[[ Provided information open ]]

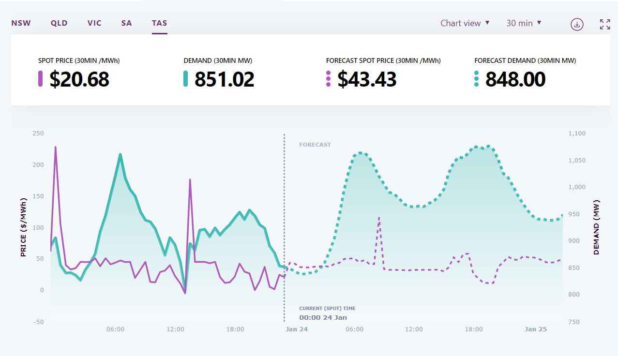Click the purple Spot Price legend marker
The height and width of the screenshot is (356, 618).
[x=41, y=79]
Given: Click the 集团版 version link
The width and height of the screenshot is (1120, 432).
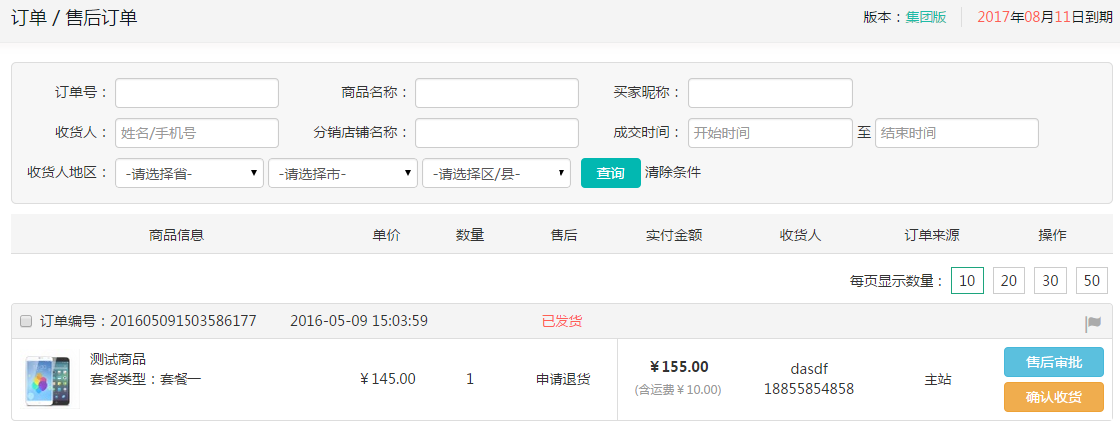Looking at the screenshot, I should point(926,17).
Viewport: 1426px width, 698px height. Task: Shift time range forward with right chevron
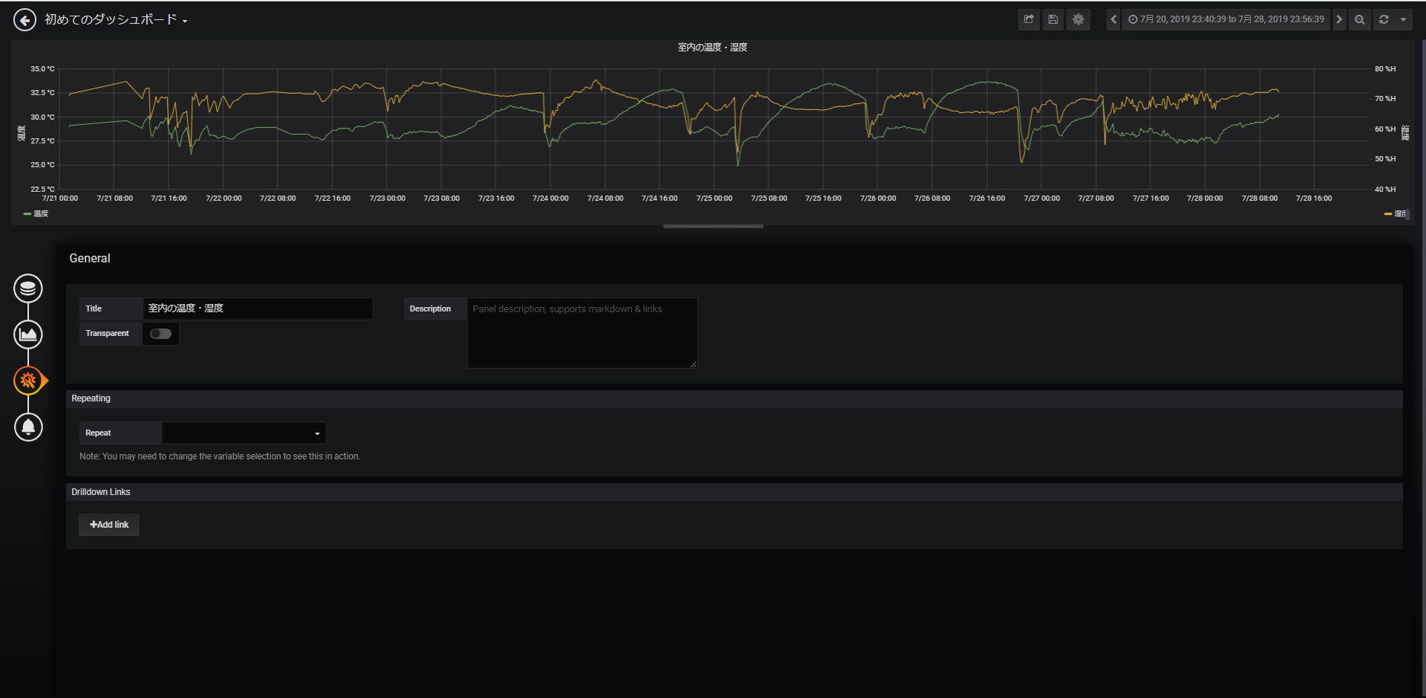point(1339,19)
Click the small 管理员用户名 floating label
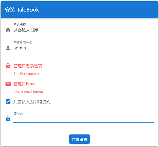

[[ Provided information closed ]]

*Problem*. Skip the pictures and retype exactly the lines from the one that contains "Given: Click the 集团版 version link" to the last line of the records.

*Solution to this task*.
Given: Click the 集团版 version link
The width and height of the screenshot is (1120, 432).
Looking at the screenshot, I should point(926,17).
Viewport: 1426px width, 698px height. Task: Shift time range forward with right chevron
point(1339,19)
Click the small 管理员用户名 floating label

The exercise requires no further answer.